Michael Lavalette (born 1962) is a member of the Socialist Workers Party and former local councillor in Preston, Lancashire, England. He was first elected as a Socialist Alliance candidate shortly after the Iraq War began in 2003. In 2007, he was re-elected, this time standing for the Respect Party. In the Respect split in 2007 he remained loyal to the SWP and broke with George Galloway. Re-elected in 2012 as an Independent Socialist, he was affiliated with TUSC until he retired from his seat in 2015.

He is Everton Professor of Social and Community Engagement at Liverpool Hope University, formerly having worked at both Liverpool and Central Lancashire universities. Along with Chris Jones, Iain Feguson, and Laura Penketh, he was an author of the Social Work manifesto for a new engaged practice and organiser of the Liverpool and Glasgow conferences of the Social Work Action Network (SWAN), which stands in the radical social work tradition and seeks to oppose the increased managerialism and privatisation within the social work profession, and to promote social work practice based on principles of social justice.
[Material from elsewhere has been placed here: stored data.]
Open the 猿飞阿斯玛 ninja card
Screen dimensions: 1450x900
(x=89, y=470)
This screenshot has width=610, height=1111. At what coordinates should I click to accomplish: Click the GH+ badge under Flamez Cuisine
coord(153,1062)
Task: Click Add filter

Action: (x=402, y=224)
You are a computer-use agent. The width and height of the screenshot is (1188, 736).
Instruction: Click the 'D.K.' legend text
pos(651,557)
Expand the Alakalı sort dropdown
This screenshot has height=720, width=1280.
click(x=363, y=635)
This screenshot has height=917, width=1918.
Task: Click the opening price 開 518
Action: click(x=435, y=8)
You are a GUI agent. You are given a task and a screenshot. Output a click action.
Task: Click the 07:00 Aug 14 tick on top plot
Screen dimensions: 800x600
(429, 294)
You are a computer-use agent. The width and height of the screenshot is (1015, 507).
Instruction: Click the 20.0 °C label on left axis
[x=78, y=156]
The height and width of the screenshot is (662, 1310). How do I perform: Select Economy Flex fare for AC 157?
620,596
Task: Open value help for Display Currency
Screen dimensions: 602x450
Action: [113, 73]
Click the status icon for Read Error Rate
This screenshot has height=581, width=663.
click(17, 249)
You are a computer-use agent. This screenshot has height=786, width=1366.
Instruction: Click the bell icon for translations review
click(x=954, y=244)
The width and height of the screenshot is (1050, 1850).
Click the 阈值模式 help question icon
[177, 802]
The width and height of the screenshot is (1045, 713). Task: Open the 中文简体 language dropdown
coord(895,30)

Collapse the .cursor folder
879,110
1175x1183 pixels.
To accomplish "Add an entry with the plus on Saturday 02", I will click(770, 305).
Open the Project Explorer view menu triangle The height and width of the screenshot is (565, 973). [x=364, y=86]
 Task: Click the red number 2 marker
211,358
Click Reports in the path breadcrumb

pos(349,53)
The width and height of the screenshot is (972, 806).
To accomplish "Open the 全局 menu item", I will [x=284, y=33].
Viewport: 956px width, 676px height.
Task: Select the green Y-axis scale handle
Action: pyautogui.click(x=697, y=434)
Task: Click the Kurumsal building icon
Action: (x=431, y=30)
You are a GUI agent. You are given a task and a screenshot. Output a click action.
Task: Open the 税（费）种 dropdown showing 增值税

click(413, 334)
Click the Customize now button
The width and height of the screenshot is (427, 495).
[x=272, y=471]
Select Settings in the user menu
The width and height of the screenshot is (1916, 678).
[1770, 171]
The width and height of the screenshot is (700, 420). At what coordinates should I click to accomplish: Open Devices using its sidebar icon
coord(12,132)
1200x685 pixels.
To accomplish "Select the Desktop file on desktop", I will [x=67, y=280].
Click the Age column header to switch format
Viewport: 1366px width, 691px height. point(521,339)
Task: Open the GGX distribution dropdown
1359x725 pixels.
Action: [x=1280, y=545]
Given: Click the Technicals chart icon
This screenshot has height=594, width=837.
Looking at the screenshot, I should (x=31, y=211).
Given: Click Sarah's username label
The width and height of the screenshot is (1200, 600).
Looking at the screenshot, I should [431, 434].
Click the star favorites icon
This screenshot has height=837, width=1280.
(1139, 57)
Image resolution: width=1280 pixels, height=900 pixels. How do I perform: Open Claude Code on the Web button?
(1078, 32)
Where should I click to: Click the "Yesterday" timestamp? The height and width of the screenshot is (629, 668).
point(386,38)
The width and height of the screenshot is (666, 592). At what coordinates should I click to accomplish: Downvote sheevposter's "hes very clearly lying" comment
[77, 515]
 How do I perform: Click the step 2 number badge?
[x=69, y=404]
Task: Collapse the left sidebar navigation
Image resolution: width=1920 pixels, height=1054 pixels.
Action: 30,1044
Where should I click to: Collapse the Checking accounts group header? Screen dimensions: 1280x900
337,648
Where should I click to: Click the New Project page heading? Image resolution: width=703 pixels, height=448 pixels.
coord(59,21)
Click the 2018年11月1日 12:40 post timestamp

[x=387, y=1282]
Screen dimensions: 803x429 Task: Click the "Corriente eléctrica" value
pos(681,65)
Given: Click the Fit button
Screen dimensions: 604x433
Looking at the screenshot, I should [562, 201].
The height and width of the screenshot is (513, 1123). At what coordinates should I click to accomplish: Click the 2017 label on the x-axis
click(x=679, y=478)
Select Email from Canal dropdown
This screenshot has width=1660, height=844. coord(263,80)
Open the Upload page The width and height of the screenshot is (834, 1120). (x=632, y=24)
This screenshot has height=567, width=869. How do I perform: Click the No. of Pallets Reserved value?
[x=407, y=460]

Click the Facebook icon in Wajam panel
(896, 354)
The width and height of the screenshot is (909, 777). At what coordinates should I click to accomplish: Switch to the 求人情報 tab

At the end of 2008 the Social Work Action Network ran a campaign defending social workers in the aftermath of the Baby P tragedy. Shortly after, along with Iain Ferguson, he wrote a polemical pamphlet called 'Social Work After Baby P' that included significant contributions from academics, practitioners and senior trade union officers.

Lavalette originally joined his local Labour Party in North Ayrshire at the age of 16 in 1979, but by January 1981 he had left to join the SWP. In the early 1990s he moved to Preston for work and became politically active in the local labour movement.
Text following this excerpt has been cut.